La Maison peinte de Botyre, une bâtisse du 17e siècle qui hébergera le musée, est en phase avancée de rénovation, alors que l’étude muséographique progresse à grands pas.» Armand Dussex, le responsable du projet, frétille de plaisir: les bisses, ces canaux d’irrigation qui traversent des ravins, des falaises ou des forêts, disposeront, dès l’été 2011, d’une vitrine digne de leur longue histoire. «Le musée, devisé à près de 800 millions, occupera deux étages sur une surface de 270 mètres carrés», souligne Armand Dussex.
L’institution d’Ayent entend marteler la valeur historique des bisses, une dimension parfois délaissée aux yeux du responsable de projet: «Dans l’imaginaire populaire, ces canaux sont trop souvent considérés comme de simples buts de promenade ou réduits à leur rôle de délassement.»

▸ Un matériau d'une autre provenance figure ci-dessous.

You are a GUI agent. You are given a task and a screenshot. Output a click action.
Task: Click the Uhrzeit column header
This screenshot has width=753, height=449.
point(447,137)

Et d’expliquer: «Le musée viendra corriger cette perception excessivement ludique, marquée du sceau de la consommation de loisirs, en mettant en avant la valeur patrimoniale et ethnologique des bisses, en insistant sur leur riche aspect culturel.»
Analyse de l’objet agricole, présentation du savoir-faire et du courage des constructeurs,
Sans conteste, le musée, véritable réceptacle du patrimoine des bisses, étoffera l’offre touristique du Vieux Pays. Il ambitionne d’ailleurs de se hisser au rang de centre culturel d’Ayent, de point de ralliement des artistes, des artisans, des passionnés et des touristes.
Construits pour la plupart aux 14e et 15e siècles, mais certains dateraient d’avant le Moyen Âge, les bisses amènent l’eau des glaciers jusqu’aux cultures de plaine. «Le Valais compte actuellement environ deux cents bisses qui s’étendent sur près de 1000 kilomètres. Certains d’entre eux sont encore en exploitation», précise Armand Dussex.
Une candidature des bisses valaisans au patrimoine mondial de l’Unesco est envisagée, ont fait savoir, la semaine dernière, les participants à un colloque qui s’est tenu à Sion. Les premières démarches sont prévues cet automne.